What I did (on Ubuntu):

  1. install AutoSysimages
  2. change folder of my work project
  3. run asysimg --project
  4. run include(“src/plot.jl”) from the asysimage prompt
  5. close the plot window
  6. press <ctrl>+<d>
  7. I get the message:
asysimg> 
[ Info: AutoSysimages: Copy snooped statements to: /home/ufechner/.julia/asysimg/1.8.1/23RTv7/snoop-file.jl
[ Info: There is no sysimage for this project. Do you want to build one?
 > Yes
   No

I press enter and select No for the next question (do you want to select packages).

Now it builds a system image.

[ Info: AutoSysimages: Copy snooped statements to: /home/ufechner/.julia/asysimg/1.8.1/23ZRuw/snoop-file.jl
[ Info: There is no sysimage for this project. Do you want to build one?
 > Yes
   No
[ Info: AutoSysimages: Collecting precompile statements for empty run (-e "")
[ Info: AutoSysimages: Building system image by PackageCompiler.
⠇ [00m:10s] PackageCompiler: compiling incremental system image┌ Warning: There is no statement file
└ @ Main.anonymous /home/ufechner/.julia/packages/AutoSysimages/LTaGS/src/precompile-PackageCompiler.jl:44

✔ [02m:25s] PackageCompiler: compiling incremental system image
[ Info: AutoSysimages: Builded in 147.87036108970642 s

If I now launch julia again and run the same include statement the time to first plot is 17s as before:

ufechner@TUD277255:~/repos/Plotting$ asysimg --project
┌ Info: The package AutoSysimages.jl started!
│  Loaded sysimage:    Default (You may run AutoSysimages.build_sysimage())
│  Active directory:   /home/ufechner/.julia/asysimg/1.8.1/23ZRuw
│  Global snoop file:  /home/ufechner/.julia/asysimg/1.8.1/23ZRuw/snoop-file.jl
└  Tmp. snoop file:    /tmp/jl_gJmh8ds5yB-snoop.jl
               _
   _       _ _(_)_     |  Documentation: https://docs.julialang.org
  (_)     | (_) (_)    |
   _ _   _| |_  __ _   |  Type "?" for help, "]?" for Pkg help.
  | | | | | | |/ _` |  |
  | | |_| | | | (_| |  |  Version 1.8.1 (2022-09-06)
 _/ |\__'_|_|_|\__'_|  |  Official https://julialang.org/ release
|__/                   |

asysimg> @time include("src/plot.jl")
To zoom, draw a rectangle while keeping the right mouse key pressed!
To go back to see the full graph, press <CRTRL><f>
 17.618484 seconds (43.41 M allocations: 2.397 GiB, 4.78% gc time, 71.93% compilation time: 12% of which was recompilation)
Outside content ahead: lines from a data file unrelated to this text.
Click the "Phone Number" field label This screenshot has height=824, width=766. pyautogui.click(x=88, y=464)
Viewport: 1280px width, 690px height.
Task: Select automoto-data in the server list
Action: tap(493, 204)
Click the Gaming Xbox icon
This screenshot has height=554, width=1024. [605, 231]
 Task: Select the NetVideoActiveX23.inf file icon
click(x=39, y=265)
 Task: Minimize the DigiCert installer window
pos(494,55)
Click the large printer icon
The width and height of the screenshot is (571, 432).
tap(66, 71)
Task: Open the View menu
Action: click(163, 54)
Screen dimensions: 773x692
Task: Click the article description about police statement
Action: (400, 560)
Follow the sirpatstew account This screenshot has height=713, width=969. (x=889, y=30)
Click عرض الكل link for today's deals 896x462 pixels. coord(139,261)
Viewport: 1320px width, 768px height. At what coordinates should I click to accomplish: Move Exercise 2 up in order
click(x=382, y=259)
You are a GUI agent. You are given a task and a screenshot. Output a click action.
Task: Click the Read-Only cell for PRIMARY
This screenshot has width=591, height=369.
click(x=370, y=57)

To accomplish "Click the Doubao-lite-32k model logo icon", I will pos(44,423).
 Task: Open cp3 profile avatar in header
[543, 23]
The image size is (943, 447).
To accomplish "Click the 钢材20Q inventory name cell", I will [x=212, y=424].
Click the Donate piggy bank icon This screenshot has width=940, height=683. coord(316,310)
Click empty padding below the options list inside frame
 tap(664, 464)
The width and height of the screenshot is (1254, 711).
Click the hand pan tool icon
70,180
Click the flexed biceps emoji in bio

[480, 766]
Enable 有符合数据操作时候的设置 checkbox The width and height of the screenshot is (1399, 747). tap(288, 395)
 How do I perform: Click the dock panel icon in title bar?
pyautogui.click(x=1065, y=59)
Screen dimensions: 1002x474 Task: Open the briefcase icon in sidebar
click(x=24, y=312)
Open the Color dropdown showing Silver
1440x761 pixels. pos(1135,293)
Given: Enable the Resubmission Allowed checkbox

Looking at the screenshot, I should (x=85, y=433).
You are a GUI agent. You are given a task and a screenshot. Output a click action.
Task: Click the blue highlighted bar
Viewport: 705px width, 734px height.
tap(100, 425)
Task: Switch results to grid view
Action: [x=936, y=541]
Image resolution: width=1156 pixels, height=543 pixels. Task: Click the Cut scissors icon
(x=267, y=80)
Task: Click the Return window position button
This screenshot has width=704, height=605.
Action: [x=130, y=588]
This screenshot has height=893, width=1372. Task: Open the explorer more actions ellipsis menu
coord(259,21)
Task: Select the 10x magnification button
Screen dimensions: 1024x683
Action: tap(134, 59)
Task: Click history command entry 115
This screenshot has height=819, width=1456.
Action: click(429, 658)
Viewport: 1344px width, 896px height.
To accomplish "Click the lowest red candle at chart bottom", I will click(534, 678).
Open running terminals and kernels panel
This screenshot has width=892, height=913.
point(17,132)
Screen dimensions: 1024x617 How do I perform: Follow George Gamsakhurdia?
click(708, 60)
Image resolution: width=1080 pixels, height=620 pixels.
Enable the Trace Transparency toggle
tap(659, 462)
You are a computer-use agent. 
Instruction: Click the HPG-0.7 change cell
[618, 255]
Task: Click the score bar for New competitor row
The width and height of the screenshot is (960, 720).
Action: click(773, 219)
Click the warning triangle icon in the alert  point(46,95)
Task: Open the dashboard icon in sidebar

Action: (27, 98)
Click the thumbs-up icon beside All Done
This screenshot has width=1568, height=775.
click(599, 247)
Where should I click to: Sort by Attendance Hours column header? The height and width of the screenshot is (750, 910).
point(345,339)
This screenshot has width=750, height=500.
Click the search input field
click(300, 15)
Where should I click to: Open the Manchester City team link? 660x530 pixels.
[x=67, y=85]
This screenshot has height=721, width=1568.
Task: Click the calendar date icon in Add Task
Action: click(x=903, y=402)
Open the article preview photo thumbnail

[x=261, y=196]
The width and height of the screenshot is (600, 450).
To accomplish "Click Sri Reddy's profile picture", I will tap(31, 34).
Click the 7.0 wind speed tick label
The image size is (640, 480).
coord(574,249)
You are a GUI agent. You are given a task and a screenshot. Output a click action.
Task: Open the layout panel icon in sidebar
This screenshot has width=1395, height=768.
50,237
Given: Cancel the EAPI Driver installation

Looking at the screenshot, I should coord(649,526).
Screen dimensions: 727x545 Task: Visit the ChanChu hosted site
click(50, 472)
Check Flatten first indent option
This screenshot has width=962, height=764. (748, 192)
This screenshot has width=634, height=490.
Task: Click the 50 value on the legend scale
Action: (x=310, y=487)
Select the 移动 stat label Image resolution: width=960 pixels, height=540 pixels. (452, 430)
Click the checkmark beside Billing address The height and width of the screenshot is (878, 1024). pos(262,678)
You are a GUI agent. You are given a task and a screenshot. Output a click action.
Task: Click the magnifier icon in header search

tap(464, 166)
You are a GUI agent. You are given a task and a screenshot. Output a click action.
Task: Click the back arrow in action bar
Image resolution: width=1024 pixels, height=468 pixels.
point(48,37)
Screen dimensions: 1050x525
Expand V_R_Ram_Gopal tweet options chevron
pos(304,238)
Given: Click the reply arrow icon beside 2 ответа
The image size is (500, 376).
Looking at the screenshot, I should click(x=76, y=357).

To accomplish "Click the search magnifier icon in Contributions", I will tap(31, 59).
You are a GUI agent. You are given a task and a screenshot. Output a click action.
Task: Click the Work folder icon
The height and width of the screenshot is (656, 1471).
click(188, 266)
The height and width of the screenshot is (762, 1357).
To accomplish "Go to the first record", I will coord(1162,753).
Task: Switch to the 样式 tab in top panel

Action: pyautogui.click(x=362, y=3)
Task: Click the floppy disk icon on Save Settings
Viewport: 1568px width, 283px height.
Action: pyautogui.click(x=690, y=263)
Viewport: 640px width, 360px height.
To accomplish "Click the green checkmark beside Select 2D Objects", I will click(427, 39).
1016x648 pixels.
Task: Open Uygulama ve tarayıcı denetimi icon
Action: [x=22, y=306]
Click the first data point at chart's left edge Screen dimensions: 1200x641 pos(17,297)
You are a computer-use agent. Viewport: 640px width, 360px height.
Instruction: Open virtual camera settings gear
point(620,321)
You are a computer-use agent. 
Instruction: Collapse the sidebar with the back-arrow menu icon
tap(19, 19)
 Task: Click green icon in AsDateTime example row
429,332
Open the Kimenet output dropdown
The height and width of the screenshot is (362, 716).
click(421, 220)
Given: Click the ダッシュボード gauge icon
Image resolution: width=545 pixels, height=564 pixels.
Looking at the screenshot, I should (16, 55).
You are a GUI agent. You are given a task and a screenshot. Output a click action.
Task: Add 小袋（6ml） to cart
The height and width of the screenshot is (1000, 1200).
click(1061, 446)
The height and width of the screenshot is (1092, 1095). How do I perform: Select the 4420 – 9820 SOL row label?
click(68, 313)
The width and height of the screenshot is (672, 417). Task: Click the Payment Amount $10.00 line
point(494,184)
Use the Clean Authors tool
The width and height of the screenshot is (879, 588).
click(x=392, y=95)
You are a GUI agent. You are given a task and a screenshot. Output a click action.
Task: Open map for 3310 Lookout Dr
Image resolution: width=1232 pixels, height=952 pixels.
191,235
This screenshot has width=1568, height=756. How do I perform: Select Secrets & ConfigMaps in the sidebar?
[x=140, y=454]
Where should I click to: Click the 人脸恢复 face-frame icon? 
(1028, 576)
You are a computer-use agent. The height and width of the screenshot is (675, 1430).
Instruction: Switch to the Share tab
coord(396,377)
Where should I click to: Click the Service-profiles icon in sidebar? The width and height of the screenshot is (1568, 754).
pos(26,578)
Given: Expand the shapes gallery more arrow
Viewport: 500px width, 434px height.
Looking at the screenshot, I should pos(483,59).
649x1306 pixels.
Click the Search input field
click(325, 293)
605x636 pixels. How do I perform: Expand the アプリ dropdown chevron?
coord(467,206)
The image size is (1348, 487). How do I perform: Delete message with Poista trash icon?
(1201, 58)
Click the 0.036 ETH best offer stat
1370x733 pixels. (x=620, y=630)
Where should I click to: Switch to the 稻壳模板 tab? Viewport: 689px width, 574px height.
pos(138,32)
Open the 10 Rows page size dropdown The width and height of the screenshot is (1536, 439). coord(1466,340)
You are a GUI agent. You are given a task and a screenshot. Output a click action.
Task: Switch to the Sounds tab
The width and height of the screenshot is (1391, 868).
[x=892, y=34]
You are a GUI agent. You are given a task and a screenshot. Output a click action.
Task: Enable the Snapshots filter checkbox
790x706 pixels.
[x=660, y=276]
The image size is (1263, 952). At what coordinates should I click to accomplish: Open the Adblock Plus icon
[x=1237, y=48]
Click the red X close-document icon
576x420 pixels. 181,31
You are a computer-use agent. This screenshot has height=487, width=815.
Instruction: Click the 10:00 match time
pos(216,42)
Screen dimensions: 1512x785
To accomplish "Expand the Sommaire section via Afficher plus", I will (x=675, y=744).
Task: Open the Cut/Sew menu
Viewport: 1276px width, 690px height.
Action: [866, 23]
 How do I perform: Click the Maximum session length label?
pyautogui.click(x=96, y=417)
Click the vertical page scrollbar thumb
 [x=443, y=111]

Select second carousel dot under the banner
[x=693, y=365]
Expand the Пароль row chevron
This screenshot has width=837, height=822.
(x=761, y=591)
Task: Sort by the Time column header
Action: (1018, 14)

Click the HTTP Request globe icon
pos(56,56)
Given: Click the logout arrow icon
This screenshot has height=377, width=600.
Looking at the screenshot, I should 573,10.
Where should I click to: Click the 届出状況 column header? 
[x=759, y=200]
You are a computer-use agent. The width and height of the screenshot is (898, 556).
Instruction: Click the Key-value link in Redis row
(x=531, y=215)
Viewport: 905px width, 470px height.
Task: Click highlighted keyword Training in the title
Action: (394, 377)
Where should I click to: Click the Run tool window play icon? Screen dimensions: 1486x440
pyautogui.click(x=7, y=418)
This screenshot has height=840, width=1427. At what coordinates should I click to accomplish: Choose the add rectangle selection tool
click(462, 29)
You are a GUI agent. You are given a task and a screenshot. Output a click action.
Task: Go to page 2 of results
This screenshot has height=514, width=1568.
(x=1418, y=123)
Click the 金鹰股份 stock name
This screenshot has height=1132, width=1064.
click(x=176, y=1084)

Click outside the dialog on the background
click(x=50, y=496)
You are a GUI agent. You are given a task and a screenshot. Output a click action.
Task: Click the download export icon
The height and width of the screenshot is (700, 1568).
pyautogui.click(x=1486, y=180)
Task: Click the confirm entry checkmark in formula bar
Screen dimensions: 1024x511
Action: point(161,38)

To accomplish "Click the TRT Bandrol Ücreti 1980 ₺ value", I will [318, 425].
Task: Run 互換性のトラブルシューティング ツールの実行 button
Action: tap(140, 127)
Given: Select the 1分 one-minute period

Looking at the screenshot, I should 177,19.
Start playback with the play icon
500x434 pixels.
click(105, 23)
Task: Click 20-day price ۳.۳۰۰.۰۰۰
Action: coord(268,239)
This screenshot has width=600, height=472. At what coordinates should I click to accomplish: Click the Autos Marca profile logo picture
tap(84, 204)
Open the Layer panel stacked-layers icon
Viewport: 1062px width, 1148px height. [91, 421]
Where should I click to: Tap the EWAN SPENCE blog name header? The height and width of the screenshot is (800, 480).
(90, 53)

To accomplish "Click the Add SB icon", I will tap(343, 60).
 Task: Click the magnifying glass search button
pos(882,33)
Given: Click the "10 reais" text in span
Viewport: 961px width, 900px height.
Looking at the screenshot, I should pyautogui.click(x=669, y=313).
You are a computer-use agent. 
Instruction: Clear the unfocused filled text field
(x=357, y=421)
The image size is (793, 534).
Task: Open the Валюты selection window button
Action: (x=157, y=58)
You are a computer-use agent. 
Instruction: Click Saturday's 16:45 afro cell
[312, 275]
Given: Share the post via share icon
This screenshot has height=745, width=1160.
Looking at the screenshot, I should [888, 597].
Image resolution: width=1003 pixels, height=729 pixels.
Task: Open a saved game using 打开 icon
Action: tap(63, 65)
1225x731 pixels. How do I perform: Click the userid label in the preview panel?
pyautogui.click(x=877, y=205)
You can find and clone the example project I used here: GitHub - ufechner7/Plotting

My impression is that it creates a sysimage, but it does not use it later.

Any idea?

It determines the active directory /home/ufechner/.julia/asysimg/1.8.1/23ZRuw correctly, but the sysimage is not loaded (see, Loaded sysimage: Default). I’ll look at it, and moved the discussion to Unable to save/load sysimage · Issue #5 · petvana/AutoSysimages.jl · GitHub. Thank you for the detailed report.

But that means a developer cannot test to compile its own package. And all developers have more than one Julia version installed, so he/she could develop in one version and try/use it in another.

You can explicitly add them into the include list as in the documentation:
“Notice dev packages are excluded unless they are in include list.”

Moreover, you can include all the dependencies which should reduce the loading time in most of the cases.